On Friday, the day of Santa Lucia, we were bidden to the festa of Signora Villegas. Here they celebrate your saint’s day instead of your birthday. At dinner I sat between Villegas and Adolfo Apolloni, the sculptor. The Signora is Italian, but Villegas is an Andalusian from Seville. There were Spanish guests, Spanish wine and viands, much talk and merriment.
Our home between 1894 and 1900 was the old Palazzo Accoramboni, or, as we called it, the Palazzo Rusticucci. The agent who let us our apartment was an ignorant man, and when we asked the name of the palace he told us it was the Rusticucci. It was only after we had had the name engraved upon our note paper and visiting cards, and had lived there two years, that Crawford told us of our mistake. It seemed too late to correct it, so we kept the name, and now it is a source of satisfaction to me to remember that we are the only people who ever lived in Palazzo Rusticucci!
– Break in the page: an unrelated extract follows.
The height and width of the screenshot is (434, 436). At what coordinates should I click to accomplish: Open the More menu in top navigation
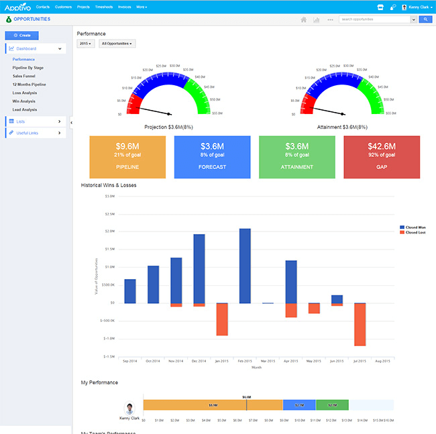click(142, 7)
The quarter, properly called the Leonine City, is more familiarly spoken of as the Borgo, and is inhabited chiefly by people connected with the Vatican. Our apartment was both picturesque and comfortable. Our terrace, transformed by J. into a sort of hanging garden of Babylon, where we cut roses every month of the year, became one of the sights of Rome, and strangers often rang our doorbell and asked to see it.
Rome is the most hospitable place I have ever known. From the time of the Empire the chief business of the city has been to entertain strangers; it never had any other business and it has never lost the habit of making strangers feel at home. The society is most amusing, for one only has to “sit tight” and sooner or later every important personage in the world passes your way!
[To my Mother.]
July 5, 1894. Yesterday the Ambassador gave a Fourth of July reception with lots of champagne, American flags and a band playing the Star Spangled Banner. There were one hundred and ten Americans present, so you see we are not the only ones left in Rome. I am brisk and well. If one has to be in any city in summer, Rome is the best. Tuesday night Mariano Benlliure came to dine. He is called the first living Spanish sculptor. He has a strong dash of the Moor, as his genius and his name show; all the Bens are of Moorish descent. We also had Mrs. Taylor, a clever newspaper woman, correspondent of the London Standard, sister of Mrs. Augustus Trollope, and Joe Hunt. He has grown a beard and is not quite so cherubic.
I have had two bright letters from William Henry Hurlburt, who is at Cadennabbia on the Lake of Como. He wrote for homeopathic medicines which I sent him. The poor old fellow isn’t long for this world. He has an insight into spiritual truths as keen and as fine as when he was an associate of the Transcendentalists at Cambridge; one hears he has another side, but I have never seen it.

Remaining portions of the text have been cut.